This is the hands-on segment of the multi-omics analysis tutorial. The data analyzed below are described in Lloyd-Price et al Nature Microbiology, 2019. Please visit the Setup page for some initial steps to complete prior to the tutorial.
What is the overall landscape of our dataset?
Typically, you would start the analysis of a new dataset (after data cleaning and QC) with some initial descriptive analyses to summarize the overall trends in the data across all features (taxa/genes/metabolites). The tools most commonly used for this task are similar to those you’ve already seen in Jordan’s previous session on 16S rRNA sequencing: dimensional reduction and ordination (PCA/PCoA/NMDS), visualization of feature abundances across samples (heatmaps, line plots, etc.), and statistical modeling to assess which features are differentially abundant between experimental groups. In the interest of time, we won’t work through these analyses together, but you can ordination plots based on microbiome taxa (PCoA, Bray-Curtis dissimilarity) and metabolite features (PCA) below. Some additional questions and suggestions for performing these analyses are included at the end of the document if you want to continue to explore this dataset.
library(tidyverse)
library(tidymodels)
library(vegan)
library(ape)
## Import metadata
metadata_cinc <- read_tsv("data/subject_metadata_Cincinnati.tsv") %>% filter(data_type == "metabolomics") %>% mutate(diagnosis = factor(diagnosis, levels = c("nonIBD", "UC", "CD")))

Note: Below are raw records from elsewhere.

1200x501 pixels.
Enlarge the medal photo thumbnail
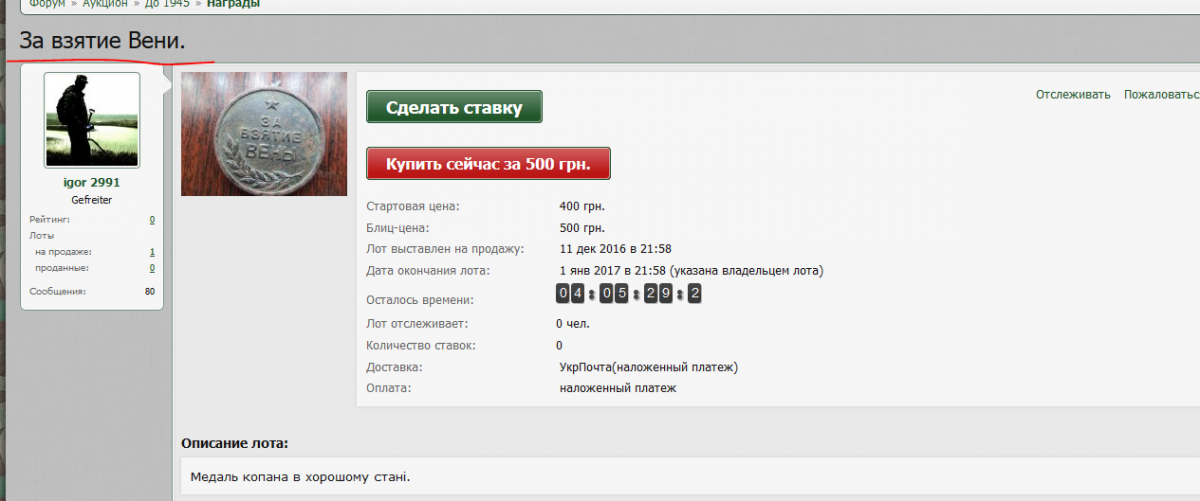264,134
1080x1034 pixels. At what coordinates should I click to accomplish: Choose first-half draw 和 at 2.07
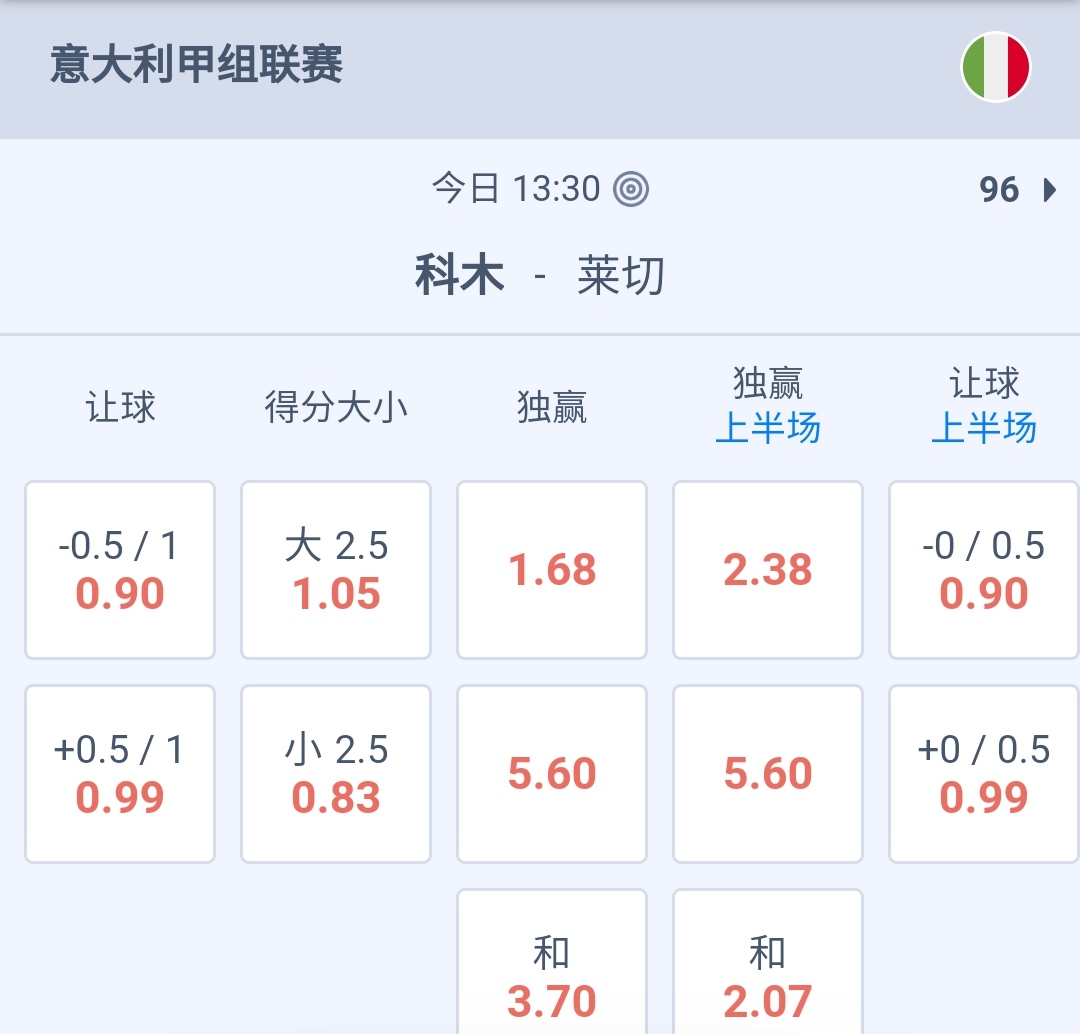tap(768, 975)
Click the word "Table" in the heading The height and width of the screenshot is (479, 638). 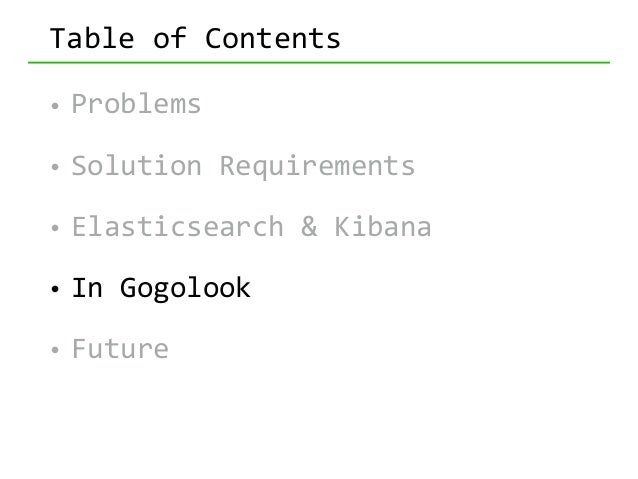(88, 39)
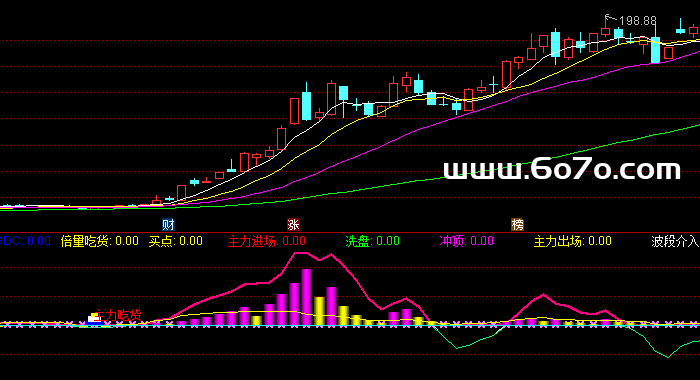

metadata_mgh <- read_tsv("data/subject_metadata_MGH.tsv") %>% filter(data_type == "metabolomics") %>% mutate(diagnosis = factor(diagnosis, levels = c("nonIBD", "UC", "CD")))
## Import metabolite data
metabolites_cinc <- read_tsv("data/metabolite_profile_Cincinnati.tsv") %>%
rename_with( ~ gsub("_\\(.*", "", gsub(" |\\/", "_", .x))) %>%
pivot_longer(names_to = "SampleID", cols = contains("HSM")) %>%
left_join(select(metadata_cinc, SampleID, SubjectID, diagnosis), by = "SampleID") %>%
mutate(value_zeros = ifelse(is.na(value), 0, value))
metabolites_mgh <- read_tsv("data/metabolite_profile_MGH.tsv") %>%
rename_with( ~ gsub("_\\(.*", "", gsub(" |\\/", "_", .x))) %>%
pivot_longer(names_to = "SampleID", cols = contains("MSM")) %>%
left_join(select(metadata_mgh, SampleID, SubjectID, diagnosis), by = "SampleID") %>%
mutate(value_zeros = ifelse(is.na(value), 0, value))

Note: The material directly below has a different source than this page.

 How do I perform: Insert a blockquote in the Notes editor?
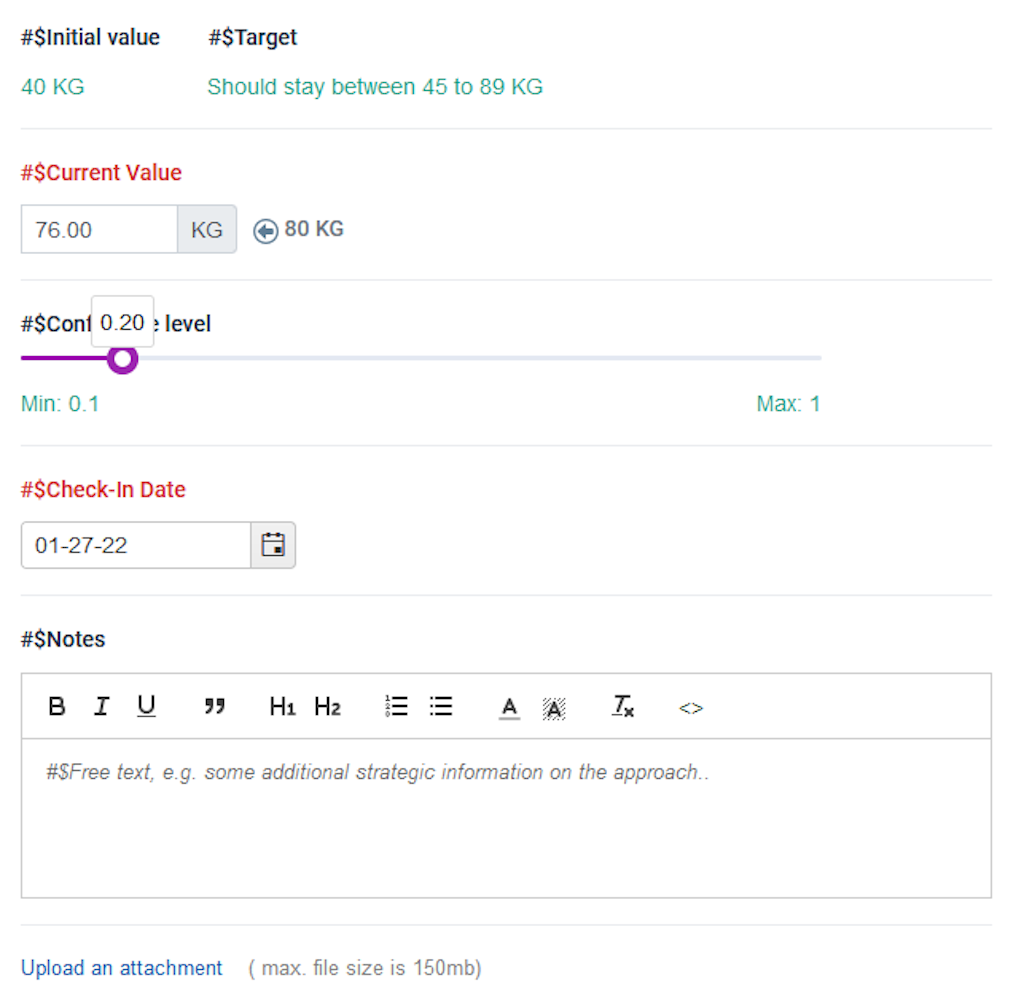click(214, 706)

metabolites_all <- rbind(mutate(metabolites_cinc, study_site = "Cincinnati"), mutate(metabolites_mgh, study_site = "MGH"))

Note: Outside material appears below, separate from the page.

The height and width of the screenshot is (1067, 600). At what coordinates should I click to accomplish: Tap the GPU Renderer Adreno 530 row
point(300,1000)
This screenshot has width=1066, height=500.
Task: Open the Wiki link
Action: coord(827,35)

## Filter features present in fewer than 5 samples and log-transform values
bad_feats <- metabolites_all %>% group_by(Compound) %>%
summarize(numVar = length(unique(value_zeros))) %>%
filter(numVar < 5) %>% pull(Compound)
metabolites_all <- filter(metabolites_all, !Compound %in% bad_feats) %>% mutate(logValueZeros = log10(value_zeros+1))
#Format for PCA, calculate PCA, plot
met_pr <- pivot_wider(metabolites_all, names_from = Compound, values_from = logValueZeros, id_cols= c(SampleID, study_site, diagnosis), values_fill = 0)
met_pca <- met_pr %>% column_to_rownames(var = "SampleID") %>% select(-study_site, -diagnosis) %>% as.matrix() %>% prcomp()
met_summary <- as_tibble(met_pca$x, rownames = NA) %>% rownames_to_column(var = "SampleID") %>% select(SampleID, PC1, PC2, PC3, PC4) %>% left_join(distinct(select(metabolites_all, SampleID, diagnosis, study_site)))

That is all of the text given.